Everywhere in India people are waiting in line. It seems there is a queue for most everything one wants to do, from buying bus or train tickets, getting into a temple, or carrying out a simple transaction at a bank. The queue is ubiquitous-a product of too many customers and not enough clerks, archaic and inefficient ledgers to sign and forms to fill out, of systems with kinks and who knows what else.
Our first experience with a queue in India was at the airport in Delhi. It had taken two days to get from Boston (a flight delayed, a flight missed, a reroute from London through Helsinki to Delhi). At midnight, when we arrive, the airport is stifling hot and our senses are overloaded with thick and pungent air of India. We descend the stairs into a mass of sweating people pushing and shoving to get closer to the handful of customs officials deliberately checking passports. Welcome to India, the situation seems to say. In line, people are not at all interested in our attempts to keep the family together nor does anyone appear to be sympathetic to the bewildered stares of two small children whose inner worlds are being reorganized at that very moment. Old ladies in saris, young men in jeans and button up shirts, and carefully dressed businessmen are more than willing to step over our bags or crowd us to the outside and they push to the inside whenever the line doubles back on itself.
Most Indians, we have learned, have absolutely no concern for anyone else in a line. Or so it seems. In the market, standing in line for food, a woman simply walks in front of me and sets her basket on the counter; waiting to pay for fresh juice, a driver walks up and holds out ten rupees over my shoulder to get the attention of the cashier; in the bank, a well-dressed man simply walks in front of me as I reach the teller window and begins his transaction with the clerk; and at the temple, on a Monday during holiday, we are shoved against a metal gate as people push their way toward the entrance. At that moment, for the first time in India, we felt the movement of a crowd that can so quickly evolve from pushing and shoving into something more unpredictable, even terrifying.

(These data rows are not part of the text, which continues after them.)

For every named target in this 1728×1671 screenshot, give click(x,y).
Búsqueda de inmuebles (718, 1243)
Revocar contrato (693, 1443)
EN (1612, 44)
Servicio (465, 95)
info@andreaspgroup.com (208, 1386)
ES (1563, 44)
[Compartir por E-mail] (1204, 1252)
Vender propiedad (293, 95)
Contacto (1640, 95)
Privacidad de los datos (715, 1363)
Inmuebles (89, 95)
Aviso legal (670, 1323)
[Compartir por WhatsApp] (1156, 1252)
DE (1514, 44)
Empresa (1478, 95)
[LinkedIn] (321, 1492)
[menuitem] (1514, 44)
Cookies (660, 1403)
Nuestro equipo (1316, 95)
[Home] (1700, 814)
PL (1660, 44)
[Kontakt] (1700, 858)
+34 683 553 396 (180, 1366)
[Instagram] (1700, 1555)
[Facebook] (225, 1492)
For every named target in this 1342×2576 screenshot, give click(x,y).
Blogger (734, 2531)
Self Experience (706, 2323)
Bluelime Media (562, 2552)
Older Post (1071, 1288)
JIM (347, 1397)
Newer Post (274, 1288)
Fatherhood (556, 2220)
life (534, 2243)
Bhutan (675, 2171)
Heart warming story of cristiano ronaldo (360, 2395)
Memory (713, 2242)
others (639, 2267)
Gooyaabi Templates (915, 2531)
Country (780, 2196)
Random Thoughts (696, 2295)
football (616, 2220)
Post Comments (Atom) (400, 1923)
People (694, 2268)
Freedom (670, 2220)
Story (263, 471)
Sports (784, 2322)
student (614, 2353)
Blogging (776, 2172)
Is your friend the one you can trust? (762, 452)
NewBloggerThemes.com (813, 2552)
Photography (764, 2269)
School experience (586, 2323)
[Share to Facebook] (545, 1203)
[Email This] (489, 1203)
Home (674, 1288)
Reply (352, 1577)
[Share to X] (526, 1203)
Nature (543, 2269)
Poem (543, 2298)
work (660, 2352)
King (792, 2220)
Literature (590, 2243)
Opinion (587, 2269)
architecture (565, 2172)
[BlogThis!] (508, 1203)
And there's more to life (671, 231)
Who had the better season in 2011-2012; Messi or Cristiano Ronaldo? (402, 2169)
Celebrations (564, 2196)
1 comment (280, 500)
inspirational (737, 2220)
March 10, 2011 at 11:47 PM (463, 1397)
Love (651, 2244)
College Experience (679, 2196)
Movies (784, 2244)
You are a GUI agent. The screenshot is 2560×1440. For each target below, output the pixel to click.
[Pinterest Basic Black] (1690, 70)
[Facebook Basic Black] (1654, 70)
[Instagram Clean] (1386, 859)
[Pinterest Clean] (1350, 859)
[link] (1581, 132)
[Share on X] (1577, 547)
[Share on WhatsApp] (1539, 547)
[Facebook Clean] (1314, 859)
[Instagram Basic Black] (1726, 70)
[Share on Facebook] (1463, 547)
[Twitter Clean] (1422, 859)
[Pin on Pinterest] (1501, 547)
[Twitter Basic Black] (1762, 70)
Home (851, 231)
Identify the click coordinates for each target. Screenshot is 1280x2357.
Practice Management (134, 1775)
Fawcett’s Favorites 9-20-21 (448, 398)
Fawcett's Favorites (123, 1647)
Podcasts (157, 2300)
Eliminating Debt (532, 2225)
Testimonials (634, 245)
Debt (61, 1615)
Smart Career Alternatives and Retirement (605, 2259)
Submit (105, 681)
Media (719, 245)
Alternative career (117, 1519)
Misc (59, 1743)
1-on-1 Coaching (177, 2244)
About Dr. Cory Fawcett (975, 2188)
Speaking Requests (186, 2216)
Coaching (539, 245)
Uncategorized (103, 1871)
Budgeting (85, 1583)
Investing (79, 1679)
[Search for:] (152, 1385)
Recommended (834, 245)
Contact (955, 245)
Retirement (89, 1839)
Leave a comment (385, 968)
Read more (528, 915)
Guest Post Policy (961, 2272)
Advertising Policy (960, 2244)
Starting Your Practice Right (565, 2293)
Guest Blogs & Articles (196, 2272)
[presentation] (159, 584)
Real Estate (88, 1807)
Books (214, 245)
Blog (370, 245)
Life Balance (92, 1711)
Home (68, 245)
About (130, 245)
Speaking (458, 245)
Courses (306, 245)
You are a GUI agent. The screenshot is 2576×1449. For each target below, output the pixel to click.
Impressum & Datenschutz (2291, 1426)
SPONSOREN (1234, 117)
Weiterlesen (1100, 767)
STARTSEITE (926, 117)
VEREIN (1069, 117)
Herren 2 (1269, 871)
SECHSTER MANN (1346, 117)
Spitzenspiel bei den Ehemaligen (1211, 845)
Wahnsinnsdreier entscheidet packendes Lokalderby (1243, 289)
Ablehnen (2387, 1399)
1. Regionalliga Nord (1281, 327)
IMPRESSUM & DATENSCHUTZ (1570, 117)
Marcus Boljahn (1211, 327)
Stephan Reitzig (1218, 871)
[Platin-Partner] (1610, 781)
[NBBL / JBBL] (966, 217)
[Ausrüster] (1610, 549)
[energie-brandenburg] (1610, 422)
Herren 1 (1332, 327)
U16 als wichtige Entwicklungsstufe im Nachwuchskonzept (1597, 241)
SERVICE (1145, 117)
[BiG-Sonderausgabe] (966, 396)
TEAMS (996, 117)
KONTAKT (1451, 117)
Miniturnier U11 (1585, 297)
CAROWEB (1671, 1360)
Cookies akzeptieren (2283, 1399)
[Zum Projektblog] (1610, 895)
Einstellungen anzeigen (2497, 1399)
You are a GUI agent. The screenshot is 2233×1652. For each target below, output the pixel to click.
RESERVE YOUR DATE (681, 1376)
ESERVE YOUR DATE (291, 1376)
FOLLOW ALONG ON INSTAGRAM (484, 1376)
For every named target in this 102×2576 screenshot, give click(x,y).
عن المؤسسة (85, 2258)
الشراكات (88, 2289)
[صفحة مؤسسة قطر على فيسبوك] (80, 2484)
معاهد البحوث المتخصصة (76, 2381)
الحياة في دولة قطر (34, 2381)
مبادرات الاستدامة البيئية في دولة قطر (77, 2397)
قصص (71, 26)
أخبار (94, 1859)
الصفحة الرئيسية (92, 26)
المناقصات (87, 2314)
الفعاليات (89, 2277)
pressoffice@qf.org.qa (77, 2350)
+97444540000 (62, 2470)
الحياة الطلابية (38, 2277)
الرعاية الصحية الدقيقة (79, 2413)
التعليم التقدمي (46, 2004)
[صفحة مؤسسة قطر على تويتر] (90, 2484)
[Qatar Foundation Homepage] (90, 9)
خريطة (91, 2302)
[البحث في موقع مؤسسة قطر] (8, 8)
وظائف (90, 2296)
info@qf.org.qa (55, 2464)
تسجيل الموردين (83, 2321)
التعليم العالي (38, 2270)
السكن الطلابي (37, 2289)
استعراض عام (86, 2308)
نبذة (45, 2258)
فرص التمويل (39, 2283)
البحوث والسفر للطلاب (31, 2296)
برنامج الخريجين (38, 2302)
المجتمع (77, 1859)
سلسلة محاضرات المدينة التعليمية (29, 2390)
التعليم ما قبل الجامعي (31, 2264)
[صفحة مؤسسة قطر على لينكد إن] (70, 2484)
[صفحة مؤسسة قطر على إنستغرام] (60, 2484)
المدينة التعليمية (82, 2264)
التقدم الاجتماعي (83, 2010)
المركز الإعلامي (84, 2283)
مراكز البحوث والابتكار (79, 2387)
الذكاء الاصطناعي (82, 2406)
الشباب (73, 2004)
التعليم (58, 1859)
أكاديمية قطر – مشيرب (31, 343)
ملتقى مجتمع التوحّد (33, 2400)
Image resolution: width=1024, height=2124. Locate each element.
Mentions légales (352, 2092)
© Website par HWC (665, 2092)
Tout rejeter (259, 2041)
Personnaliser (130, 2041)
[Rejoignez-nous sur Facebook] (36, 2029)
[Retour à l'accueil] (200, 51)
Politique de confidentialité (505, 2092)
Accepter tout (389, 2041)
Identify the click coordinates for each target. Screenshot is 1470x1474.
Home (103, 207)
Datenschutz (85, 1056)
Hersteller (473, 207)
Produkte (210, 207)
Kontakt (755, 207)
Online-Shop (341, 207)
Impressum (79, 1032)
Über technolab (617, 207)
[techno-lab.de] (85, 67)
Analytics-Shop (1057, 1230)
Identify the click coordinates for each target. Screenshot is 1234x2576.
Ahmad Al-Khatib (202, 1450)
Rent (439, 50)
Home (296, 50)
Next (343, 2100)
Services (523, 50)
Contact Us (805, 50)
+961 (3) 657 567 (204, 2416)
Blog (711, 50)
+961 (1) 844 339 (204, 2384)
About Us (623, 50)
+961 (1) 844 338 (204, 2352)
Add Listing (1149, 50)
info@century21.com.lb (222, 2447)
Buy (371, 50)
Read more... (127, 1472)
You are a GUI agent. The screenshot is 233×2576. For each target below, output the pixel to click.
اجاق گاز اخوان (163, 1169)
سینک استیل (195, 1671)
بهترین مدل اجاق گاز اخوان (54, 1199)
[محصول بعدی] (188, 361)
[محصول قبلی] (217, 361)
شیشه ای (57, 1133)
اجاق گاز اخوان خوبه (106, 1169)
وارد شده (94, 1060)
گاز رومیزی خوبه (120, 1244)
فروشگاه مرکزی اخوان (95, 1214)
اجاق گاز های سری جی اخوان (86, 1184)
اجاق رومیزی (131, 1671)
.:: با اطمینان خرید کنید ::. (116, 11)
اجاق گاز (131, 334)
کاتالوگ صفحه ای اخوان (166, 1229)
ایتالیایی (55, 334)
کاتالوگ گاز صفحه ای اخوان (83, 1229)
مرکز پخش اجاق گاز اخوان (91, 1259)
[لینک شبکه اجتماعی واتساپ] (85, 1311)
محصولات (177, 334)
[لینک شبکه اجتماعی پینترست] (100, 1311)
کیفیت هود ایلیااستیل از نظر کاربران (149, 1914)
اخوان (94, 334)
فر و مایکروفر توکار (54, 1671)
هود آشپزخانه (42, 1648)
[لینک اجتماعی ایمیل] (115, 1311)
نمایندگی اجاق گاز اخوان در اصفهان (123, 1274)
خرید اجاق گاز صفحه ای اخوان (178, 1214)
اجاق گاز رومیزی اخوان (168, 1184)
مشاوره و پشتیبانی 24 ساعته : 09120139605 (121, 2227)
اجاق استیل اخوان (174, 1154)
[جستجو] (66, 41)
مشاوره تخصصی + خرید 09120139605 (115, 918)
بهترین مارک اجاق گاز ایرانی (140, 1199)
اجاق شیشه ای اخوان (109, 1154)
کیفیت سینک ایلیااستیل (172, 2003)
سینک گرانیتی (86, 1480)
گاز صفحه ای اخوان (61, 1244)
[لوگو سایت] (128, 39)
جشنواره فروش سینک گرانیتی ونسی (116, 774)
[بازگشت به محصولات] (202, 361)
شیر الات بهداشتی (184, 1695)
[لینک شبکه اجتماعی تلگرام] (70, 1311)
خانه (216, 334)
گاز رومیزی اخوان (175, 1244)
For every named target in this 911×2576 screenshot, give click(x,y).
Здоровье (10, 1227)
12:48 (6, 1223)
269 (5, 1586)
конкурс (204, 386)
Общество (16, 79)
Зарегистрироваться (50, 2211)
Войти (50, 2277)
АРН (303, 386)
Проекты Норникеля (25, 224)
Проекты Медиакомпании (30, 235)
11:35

The other day I was waiting in line at the market (the cashiers and the transaction protocols in the little markets here are astonishingly inefficient-hence the queues) and a pleasant looking middle-aged man walked in front of me and took his place in line. So I put my hand on his shoulder and said as kindly as I could, “excuse me, but I am waiting in line.” To my surprise, he was profuse in his apologies. He then stepped in back of me-not incidentally, in front of two others who had been in line before he tried to enter the queue. Then today, as I was waiting to pay for a thali lunch and two fresh pineapple juices, two young men leaned in front of me, got the attention of the clerk, and paid for their thali and juice before I could utter a word; later, as I was unloading a small basket of items at Spencer’s, a young woman walked in front of me and held out her rupees to pay for the bag of onions and packet of ghee she was holding in her other hand.
Taking cuts is simply the way one negotiates a crowded country, I guess, where it is every person for herself. So we’ve learned to press our bodies close to other bodies to close off inviting openings, and to lean over counters and hold our arms wide to block people angling toward the front. Still, coming from a country where taking cuts is not the norm, I can’t quite abandon the etiquette of a queue. No cuts, I want to say, like I did as a kid when we were lining up for lunch at school.